O naufrágio de “Supergirl – Mulher do Amanhã” nas bilheterias não só ameaçou a moral do DC Studios como escancarou uma pergunta incômoda: por que o público que lotava salas para heróis da Marvel virou as costas para a prima do Superman? Entre executivos, a resposta ganhou consenso raro — falta confiança na continuidade. Sem acreditar que cada filme levará a um próximo capítulo maior, o espectador pula fora.
Ecoando discussões internas a que o portal teve acesso, James Gunn recebeu sinal verde para corrigir o rumo com uma única métrica de sucesso: provar, já em 2025, que cada projeto novo dialoga organicamente com o anterior. O plano transforma “Superman: Legacy” em pedra fundamental, mas também exige mudanças silenciosas em séries como “Lanterns” e no próximo Batman de Gunn, que chega sem barulho esta semana e já expõe a pressa do estúdio em reposicionar o herói.
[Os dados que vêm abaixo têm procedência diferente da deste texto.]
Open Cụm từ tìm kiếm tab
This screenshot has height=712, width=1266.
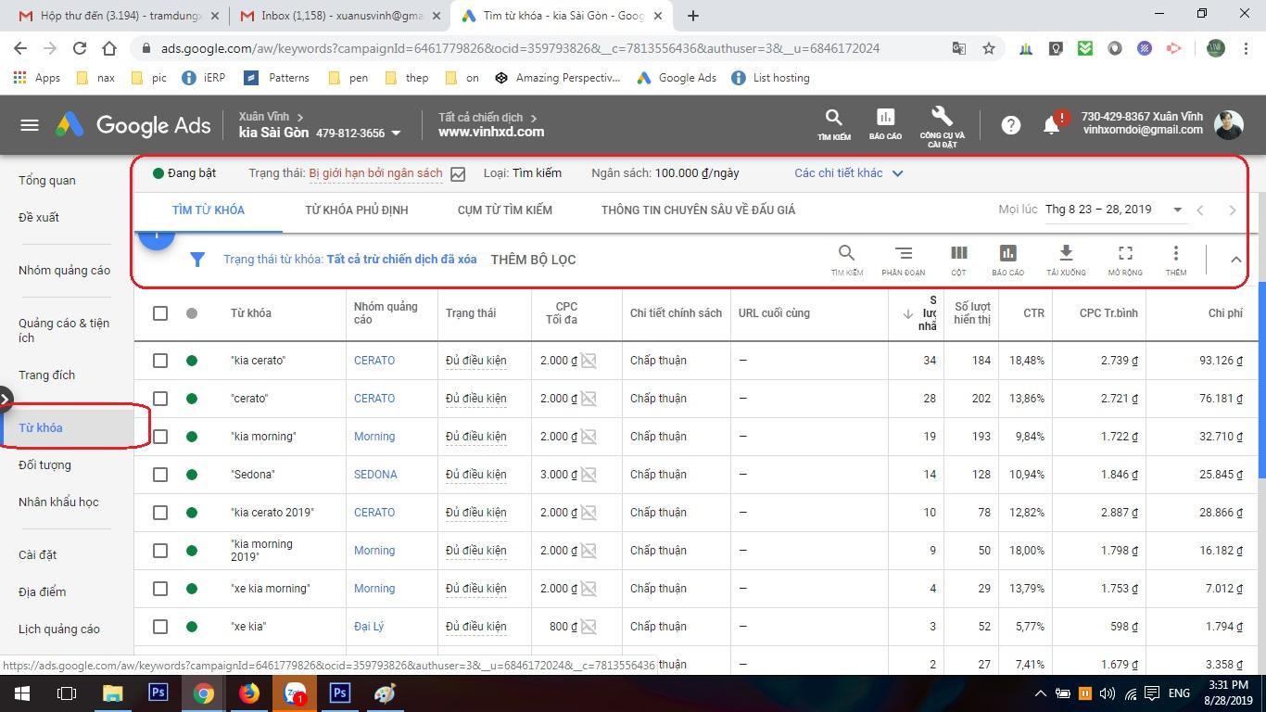click(x=504, y=210)
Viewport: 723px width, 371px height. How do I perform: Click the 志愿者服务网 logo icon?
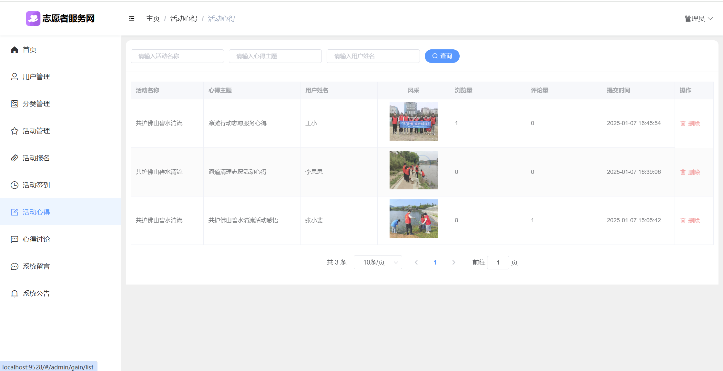pos(33,18)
Bilheteria fraca escancara o teste de fogo de Gunn
Com estreia mundial abaixo de 170 milhões de dólares, “Supergirl” não cobriu sequer seu orçamento de produção, segundo projeções internas da Warner. Foi o sinal definitivo de que trocar atores ou aplicar maquiagem estilística — como a lente vintage abandonada na sequência de “Superman” — não basta para debelar a desconfiança. A Marvel ainda atrai multidões porque o público aposta que um detalhe plantado hoje renderá dividendo dramático amanhã. A DC, ao contrário, queimou esse crédito depois de múltiplos reboots abortados, culminando no apagão do antigo DCEU.
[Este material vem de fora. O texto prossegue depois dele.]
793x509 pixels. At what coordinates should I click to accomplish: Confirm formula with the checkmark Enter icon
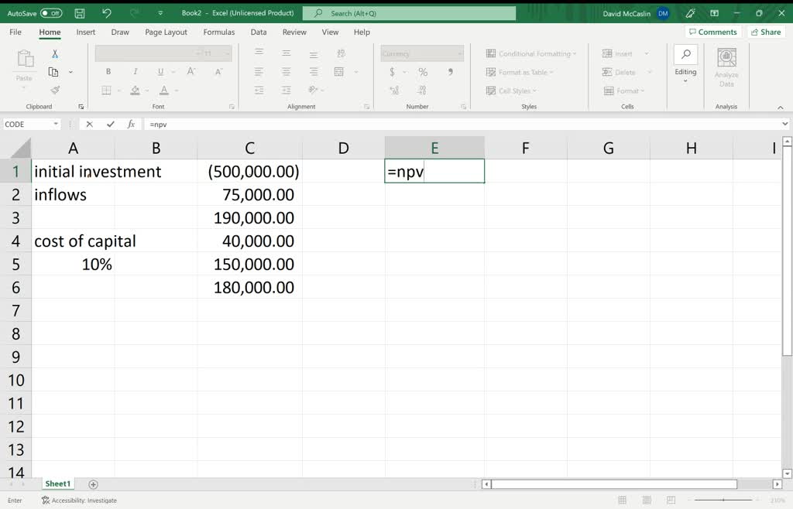tap(111, 124)
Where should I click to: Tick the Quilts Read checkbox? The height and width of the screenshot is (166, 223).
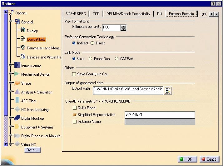(x=74, y=108)
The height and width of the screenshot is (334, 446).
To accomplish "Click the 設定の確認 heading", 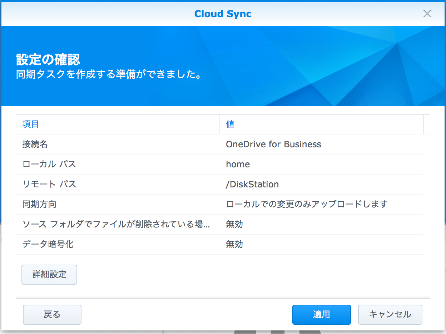I will pyautogui.click(x=48, y=60).
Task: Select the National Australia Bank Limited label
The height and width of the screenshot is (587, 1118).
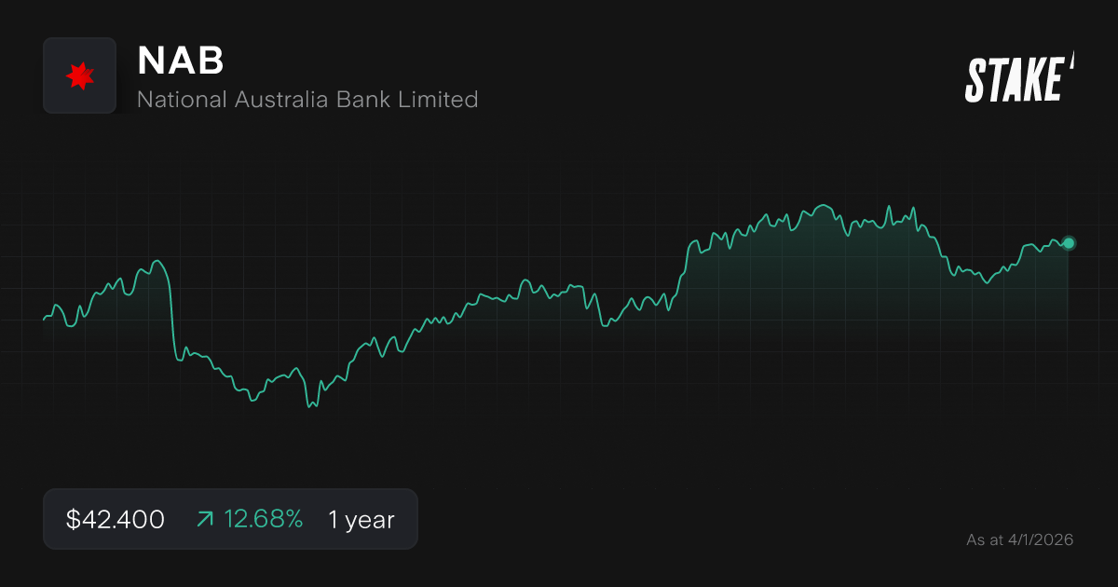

O fracasso de Kara Zor-El, portanto, virou laboratório involuntário. Pesquisas conduzidas pelo estúdio indicam que 62% dos ex-frequentadores de filmes da DC esperam “histórias que conversem entre si”. Não se trata de cameos fáceis, mas de arcos contínuos. É o argumento que sustentou a liberação de verba extra para costurar o roteiro de “Lanterns” a pistas sobre quem será o Flash do novo DCU, decisão confirmada após a revisão do piloto.
Continuidade em tela vira moeda de atração de fãs da Marvel
Entre as medidas práticas, o estúdio instaurou um comitê de script doctors encarregado de manter uma linha do tempo única — algo impensável há dois anos, quando cada diretor fazia sua própria Gotham, como evidenciado pela mudança relâmpago em Clayface que já denunciava nova cartilha visual. Na prática, quaisquer desvios precisarão de justificativa narrativa clara ou serão vetados.
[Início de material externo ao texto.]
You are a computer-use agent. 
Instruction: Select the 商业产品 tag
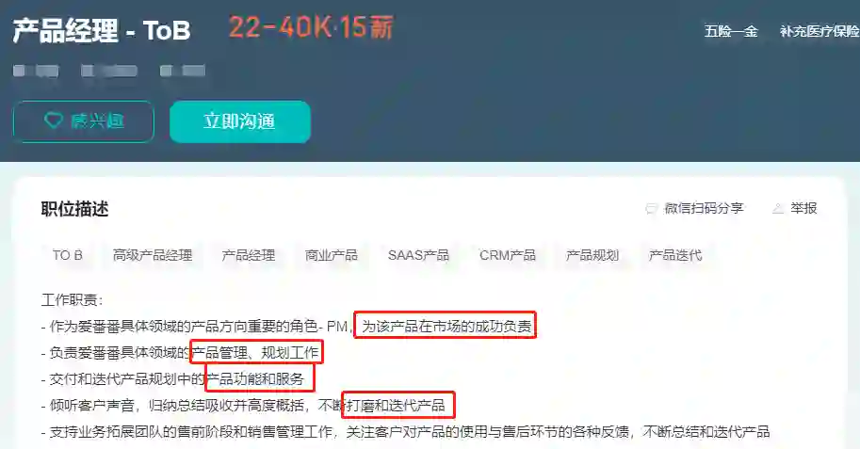click(332, 255)
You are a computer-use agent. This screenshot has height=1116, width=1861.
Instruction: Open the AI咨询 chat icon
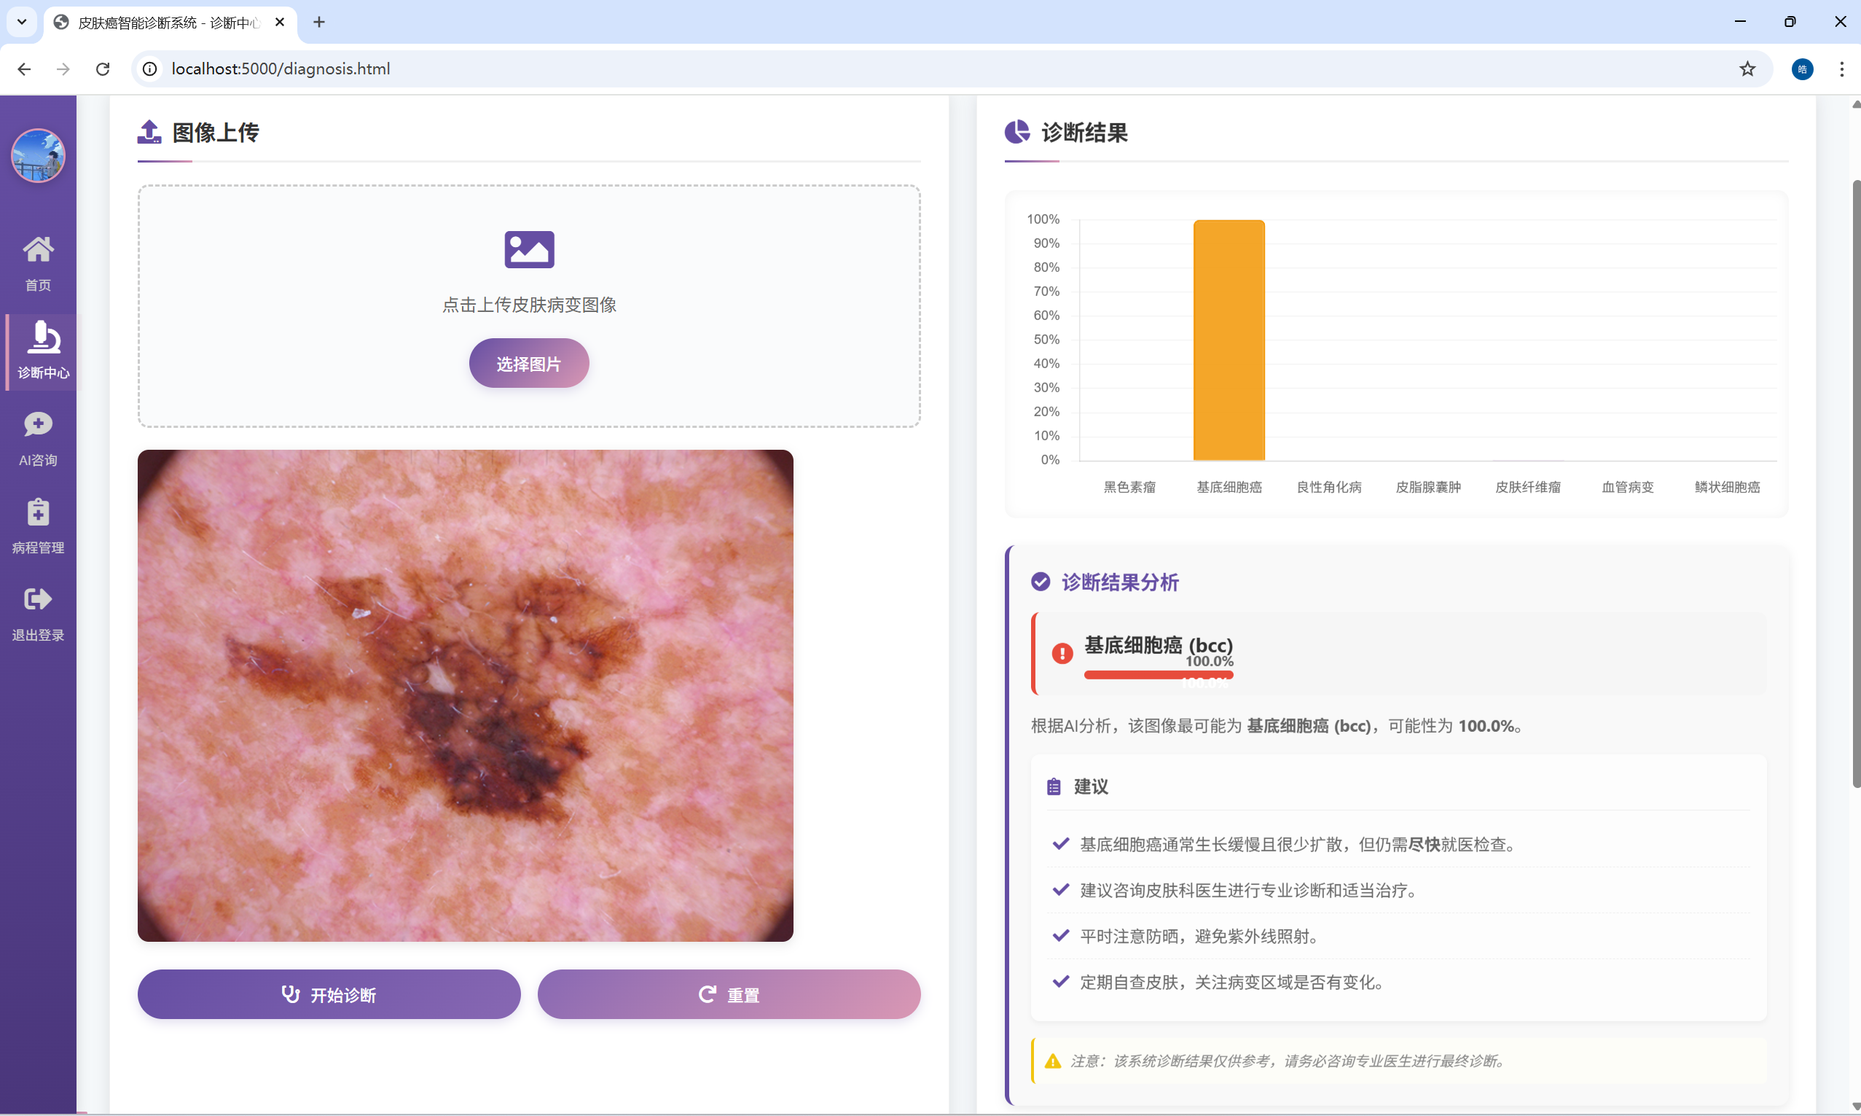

A aposta também explica a ousadia de plantar Damian Wayne e Talia al Ghul em “Lanterns” antes mesmo do novo Cavaleiro das Trevas. A manobra injeta adrenalina na franquia espacial e, ao mesmo tempo, segura a audiência até a chegada do primeiro Batman de Gunn, consolidando o efeito de “série em capítulos” que tornou a Marvel hegemônica. Nada de histórias fechadas sem eco: cada ação dos Lanternas terá reflexo direto em Gotham e Metropolis.
“Superman: Legacy” vira vitrine da mudança — e o relógio corre
Para os artistas envolvidos, a nova diretriz significa reescrever cenas que pareciam funcionar isoladamente. O agravo de atrito público entre o ator de Superman e a morte de Hal Jordan deixou claro que contradições internas não serão mais toleradas em público. Gunn entrou pessoalmente na mesa de montagem preliminar de “Legacy” para ajustar referências que cruzam o filme com o box set oficial que estabelece quais longas sobrevivem ao reboot.
Se tudo der certo, o público vai perceber a diferença antes mesmo da estreia de “Legacy”: trailers alinhados, cartelas de personagens padronizadas e coletâneas em streaming sinalizarão ao fã que cada ingresso comprado é investimento em uma narrativa maior. Caso contrário, um segundo tropeço de bilheteria pode minar a confiança recém-restaurada — e entregar de bandeja ao MCU a fatia de audiência que ainda busca novos épicos de super-heróis.
Em outras palavras, a DC tem apenas uma bala de prata: provar, na prática e não no marketing, que seu universo cinematográfico voltou a falar a mesma língua. Depois de “Supergirl”, não há espaço para reticências.